Ladite source de renchérir : «La croissance de l’endettement et du poids des créanciers privés en augmente donc la charge pour les finances publiques sénégalaises. Le service de la dette a été multiplié par six depuis 2010, pour atteindre 906 millions de dollars en 2019 et près du quart du total des recettes fiscales du pays.

Cette même année, le Sénégal payait 359 millions de dollars d’intérêts, pour la plus grande part au titre de l’endettement obligataire (207 millions de dollars). Et si le pays a demandé à participer à l’ISSD pour réduire ses remboursements pendant la pandémie, moins de 20 % de ses échéances dues entre mai 2020 et décembre 2021 seront effectivement reportées (349,8 millions de dollars).

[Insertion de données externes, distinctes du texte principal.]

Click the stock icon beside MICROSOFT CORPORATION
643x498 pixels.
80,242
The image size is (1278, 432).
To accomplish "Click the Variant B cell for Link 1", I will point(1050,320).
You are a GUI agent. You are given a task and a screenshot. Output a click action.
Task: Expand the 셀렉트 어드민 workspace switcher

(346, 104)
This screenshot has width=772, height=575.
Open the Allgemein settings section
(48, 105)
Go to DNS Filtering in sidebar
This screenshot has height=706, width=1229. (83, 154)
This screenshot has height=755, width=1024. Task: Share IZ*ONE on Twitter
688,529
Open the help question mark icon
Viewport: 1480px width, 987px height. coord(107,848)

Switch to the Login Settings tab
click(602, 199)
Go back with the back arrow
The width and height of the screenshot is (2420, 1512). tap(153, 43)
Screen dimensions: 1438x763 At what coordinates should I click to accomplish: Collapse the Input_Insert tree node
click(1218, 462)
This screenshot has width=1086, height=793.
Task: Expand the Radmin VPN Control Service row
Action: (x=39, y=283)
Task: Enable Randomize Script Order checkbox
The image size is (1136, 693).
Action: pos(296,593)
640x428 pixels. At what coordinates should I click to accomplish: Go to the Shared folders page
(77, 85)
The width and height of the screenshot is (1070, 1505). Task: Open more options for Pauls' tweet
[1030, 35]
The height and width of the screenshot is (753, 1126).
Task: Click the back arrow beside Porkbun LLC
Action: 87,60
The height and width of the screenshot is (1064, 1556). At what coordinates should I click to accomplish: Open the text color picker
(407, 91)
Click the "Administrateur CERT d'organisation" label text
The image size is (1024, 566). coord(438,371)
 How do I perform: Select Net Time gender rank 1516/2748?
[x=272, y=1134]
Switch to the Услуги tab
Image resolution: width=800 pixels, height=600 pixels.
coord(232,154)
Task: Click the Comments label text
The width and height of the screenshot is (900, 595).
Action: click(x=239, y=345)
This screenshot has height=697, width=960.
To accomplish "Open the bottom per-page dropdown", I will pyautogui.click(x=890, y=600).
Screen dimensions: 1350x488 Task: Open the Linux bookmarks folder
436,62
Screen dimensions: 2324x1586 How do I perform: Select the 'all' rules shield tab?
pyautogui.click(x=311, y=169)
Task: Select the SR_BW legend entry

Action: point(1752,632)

Le Sénégal devra rembourser 1,5 milliards de dollars à ses créanciers publics multilatéraux et à ses créanciers privés, pour l’essentiel aux détenteurs d’obligations souveraines (821 millions), alors que plus de 80 % de la population a connu une baisse de revenu pendant la crise de la Covid-1925 et que la Banque mondiale estime que la pandémie pourrait faire basculer 300 000 personnes supplémentaires dans l’extrême pauvreté. Sur la même période, entre mai 2020 et décembre 2021, les établissements privés de crédits devraient recevoir 330 millions de dollars, dont près du tiers au bénéfice de banques françaises (102 millions de dollars).

Finalement, en vingt mois et malgré l’ISSD, le Sénégal versera à ses créanciers l’équivalent des budgets annuels réunis de la santé, de l’éducation nationale et l’agriculture. Les seuls intérêts que devraient percevoir les détenteurs d’obligations souveraines (423 millions de dollars !) représentent davantage que le budget annuel du ministère sénégalais de la Santé et de l’Action sociale !

Le Sénégal s’endette donc toujours plus tandis que les banques françaises engrangent les commissions. Elles sont en effet impliquées dans la presque totalité des émissions obligataires internationales du pays depuis 2009, y compris celle intervenue en juin 2021, pendant la crise de la Covid-19.

Alors il urge pour le régime pour le Sénégal «de faire passer les droits fondamentaux de ses citoyens avant le service de la dette». Oxfam France recommande, pour ce faire, au gouvernement français de «contraindre les créanciers privés hexagonaux à prendre leur part dans les allègements à venir et de protéger, par des législations adéquates », le Sénégal, «contre les éventuelles procédures judiciaires lancées par les créanciers privés».

Qui plus est, la France doit mettre en place «un mécanisme multilatéral de restructuration des dettes souveraines, indépendant des créanciers, transparent et contraignant, qui donne la priorité aux droits humains et à la satisfaction des besoins fondamentaux des populations».

Oxfam France demande au régime de Macky Sall de « veiller à ce que tous les fonds issus d’allégements de dette actuelle ou à venir soient utilisés de manière transparente, en concertation avec les OSC afin de faire face aux impacts sociaux et économique de la crise du coronavirus».